9. Schlossgespräch in Westfalen-Lippe

Wenig Lust auf Lahnstein II

„Etwa zehn Jahren plus x“ – so sieht SPD-Parlamentarier Eike Hovermann die Zeitachse für eine gesamtkonzeptionelle Gesundheitsreform. Beim traditionellen Schlossgespräch von KZV und ZÄK Westfalen Lippe am 24. Februar auf Schloss Wilkinghege in Münster war der SPDler der einzige offensive Verfechter parteiübergreifender Reformmodelle à la „Lahnstein“.

„Wirkliche strukturelle Änderungen brauchen ein Lahnstein II“, warb der von SPD-Traditionalisten wegen seiner progressiven Thesen kritisch beäugte Hovermann auf dem zum 9. Mal mit Journalisten geführten Schlossgespräch für parteienübergreifende Gespräche und einen Konsens für eine umfassende Gesundheitsreform. Seine Maßstäbe – darunter mehr „echter“ Wettbewerb, Europakompatibilität und Versorgungsqualität – weichen von denen der SPD-Gewerkschaftler deutlich ab. Denn er kann sich Festzuschüsse und eine Option auf Kostenerstattung ebenso vorstellen wie ein Einfrieren des Arbeitgeberbeitrages für die GKV oder den Wegfall sektoraler Budgets.
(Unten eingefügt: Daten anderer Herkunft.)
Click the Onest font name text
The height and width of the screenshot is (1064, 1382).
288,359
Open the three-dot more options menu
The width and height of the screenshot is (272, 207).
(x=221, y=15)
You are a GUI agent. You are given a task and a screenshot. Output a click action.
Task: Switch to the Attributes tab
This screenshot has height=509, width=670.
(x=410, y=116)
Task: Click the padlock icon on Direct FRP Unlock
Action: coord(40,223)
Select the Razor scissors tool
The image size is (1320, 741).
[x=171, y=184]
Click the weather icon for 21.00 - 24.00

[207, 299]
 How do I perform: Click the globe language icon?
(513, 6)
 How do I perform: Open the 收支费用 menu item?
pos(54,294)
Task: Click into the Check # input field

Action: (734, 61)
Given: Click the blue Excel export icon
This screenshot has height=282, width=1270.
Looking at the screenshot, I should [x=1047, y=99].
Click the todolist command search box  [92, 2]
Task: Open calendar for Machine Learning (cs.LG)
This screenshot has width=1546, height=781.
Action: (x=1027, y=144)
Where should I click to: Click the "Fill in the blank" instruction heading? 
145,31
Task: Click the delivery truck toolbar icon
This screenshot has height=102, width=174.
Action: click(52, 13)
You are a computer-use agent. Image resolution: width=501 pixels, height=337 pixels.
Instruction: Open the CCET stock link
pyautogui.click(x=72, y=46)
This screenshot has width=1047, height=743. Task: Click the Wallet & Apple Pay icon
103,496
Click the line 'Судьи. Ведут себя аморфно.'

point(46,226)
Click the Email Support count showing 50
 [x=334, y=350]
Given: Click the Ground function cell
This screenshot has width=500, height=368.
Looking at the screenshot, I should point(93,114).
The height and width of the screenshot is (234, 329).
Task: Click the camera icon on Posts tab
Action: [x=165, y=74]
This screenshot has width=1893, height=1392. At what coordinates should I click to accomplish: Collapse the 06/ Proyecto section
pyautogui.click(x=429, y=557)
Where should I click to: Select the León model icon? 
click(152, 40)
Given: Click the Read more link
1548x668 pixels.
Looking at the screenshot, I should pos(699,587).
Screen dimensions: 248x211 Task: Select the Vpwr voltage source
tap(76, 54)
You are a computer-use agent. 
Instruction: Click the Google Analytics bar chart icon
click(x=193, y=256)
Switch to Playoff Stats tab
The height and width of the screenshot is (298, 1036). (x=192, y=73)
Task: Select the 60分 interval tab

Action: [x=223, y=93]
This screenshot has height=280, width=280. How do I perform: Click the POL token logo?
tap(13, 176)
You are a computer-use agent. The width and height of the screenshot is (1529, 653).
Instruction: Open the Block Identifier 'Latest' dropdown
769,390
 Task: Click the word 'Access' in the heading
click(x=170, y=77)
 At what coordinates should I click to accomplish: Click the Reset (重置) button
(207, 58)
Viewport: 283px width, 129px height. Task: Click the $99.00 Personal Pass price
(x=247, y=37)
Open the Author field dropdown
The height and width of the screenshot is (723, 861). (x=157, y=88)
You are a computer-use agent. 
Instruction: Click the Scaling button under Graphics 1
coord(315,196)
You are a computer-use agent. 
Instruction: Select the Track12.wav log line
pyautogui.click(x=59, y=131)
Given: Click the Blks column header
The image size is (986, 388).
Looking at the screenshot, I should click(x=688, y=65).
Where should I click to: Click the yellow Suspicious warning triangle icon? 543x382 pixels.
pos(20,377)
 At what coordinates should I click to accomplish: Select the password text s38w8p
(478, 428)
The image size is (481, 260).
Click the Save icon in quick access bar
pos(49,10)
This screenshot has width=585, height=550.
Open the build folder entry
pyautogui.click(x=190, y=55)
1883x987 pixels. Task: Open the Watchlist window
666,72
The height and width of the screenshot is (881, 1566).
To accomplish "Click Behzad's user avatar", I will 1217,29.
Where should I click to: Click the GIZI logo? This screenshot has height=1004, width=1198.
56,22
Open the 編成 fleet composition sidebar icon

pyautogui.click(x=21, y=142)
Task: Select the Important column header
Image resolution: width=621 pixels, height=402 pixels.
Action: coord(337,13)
Für schwierig hält Hovermann Mischformen aus Einzelverträgen und kollektivem System. Ein solches strukturelles Nebeneinander sei nur möglich, wenn die Krankenkassen auch den Sicherstellungsauftrag übernähmen. Kritisch sieht Hovermann dagegen die von der CDU/CSU zur Prüfung vorgeschlagene Herausnahme der gesamten zahnärztlichen Behandlung aus dem GKVLeistungskatalog. Zwecks Schaffung von Transparenz fordert Hovermann die Einführung einer intelligenten Chipkarte, einer elektronischen Patientenakte und eines Datentransparenzgesetzes. Grund für deutliche Kritik seitens der Zahnärzteschaft: „Was in den Gesetzentwürfen steht, hat mit personenbezogener Datensammelwut zu tun,“ konterte KZBV-Vorstandsmitglied Dr. Günther E. Buchholz. Sehr wohl vorstellen kann sich Buchholz allerdings die Herausnahme der Behandlung aus der GKV nach dem systemneutralen Modell der Zahnärzteschaft – gerade wegen der Vorteile für Prävention und Planbarkeit zahnmedizinischer Versorgung.

Zwang zur Vernunft

Das „Was, warum und wie“ des zahnärztlichen Modells hat BZÄK-Vizepräsident Dr. Dietmar Oesterreich den Journalisten in seinem Eingangsreferat ausführlich dargestellt. An der GKV-Problematik – mangelnde Einnahmen und zunehmende Alterung der Gesellschaft – trage die Zahnärzteschaft keine Schuld. Ganz im Gegenteil hätten Deutschlands Zahnärzte in den vergangenen Jahren ihren Beitrag geleistet, dass Deutschland in Sachen Prävention „kein Entwicklungsland“ mehr sei: „Wir liegen mit an der Spitze der europäischen Kariesliga“. Ein Dorn im Auge ist dem BZÄK-Vize die systembedingte „soziale Ungerechtigkeit, weil nur bestimmte Therapien GKV-unterstützt“ seien. Wenig Verständnis für die derzeitige von immer wieder neuen Vorschlägen getragene Gesundheitspolitik der Bundesregierung zeigte der CDU-Bundestagsabgeordnete Jens Spahn: „Jeden Tag wird eine neue Sau durchs Dorf getrieben, keiner weiß, in welche Richtung.“ Spahn zur Qualitätsdiskussion: „Wer im Ausland erkrankt, tut nichts lieber, als in die Heimat zurückzukehren.“ Der CDUler forderte definitiv die Herausnahme bestimmter medizinischer Leistungen. Kleine Risiken solle der Staat – sozial richtig ausbalanciert – den Einzelnen tragen lassen. Ein „Lahnstein II“ sei gegenwärtig nicht der richtige Weg, gebraucht werde ein Gesetzesentwurf der Regierung, der dann diskutiert werden müsse. Hinderlich für die Diskussion sei die große Divergenz der gesundheitspolitischen Vorstellungen innerhalb der Bundesregierung selbst.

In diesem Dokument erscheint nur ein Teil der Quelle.